In our project, all this is abstracted away. The central server simply starts the training, and everything else is performed automatically.

Import some helper functions.

In [1]:
import pandas as pd
import subprocess
from start_job import start_job
from network_analysis import network_analysis

### Edit hosts.config (central server)
The `hosts.config` file should contain the IPs and ports of all workers in the federation. 
Retrieve the IPs of all members in the federation from the PKI and write it to the hosts.config file.
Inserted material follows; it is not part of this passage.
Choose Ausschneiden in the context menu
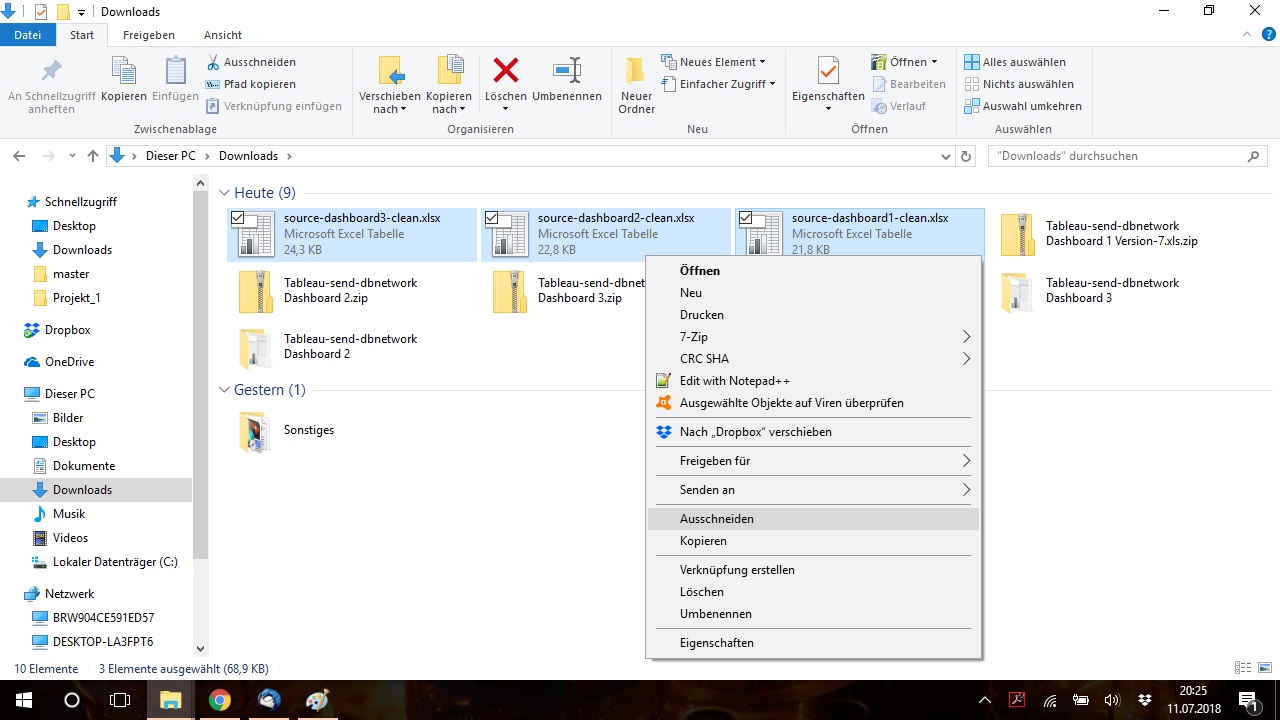The image size is (1280, 720). (x=717, y=519)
**Only the central server has to do this step.**

In [None]:
# Get the IPs of all members in your federation and add it to hosts.config
import importlib
import Federation
importlib.reload(Federation)

members = ["chester", "rishabh", "wenting"]
pki = Federation.PKI()
with open("hosts.config", "w+") as hosts:
    for member in members:
        IP, key = pki.lookup(member)
        
        # Write the member's IP address and port 5522 to hosts.config
        hosts.write(IP +":5522\n")
    

### Set Variables For Network Analysis
We'll walk you through inspecting packets during this tutorial as well to make sure that the network topology is indeed federated. For each variable below, fill in the corresponding IP (don't worry about the ordering of the worker nodes).

In [2]:
master = '0'
worker_1 = '1'
worker_2 = '2'
worker_3 = '3'

### Modifying the Training Script (central server)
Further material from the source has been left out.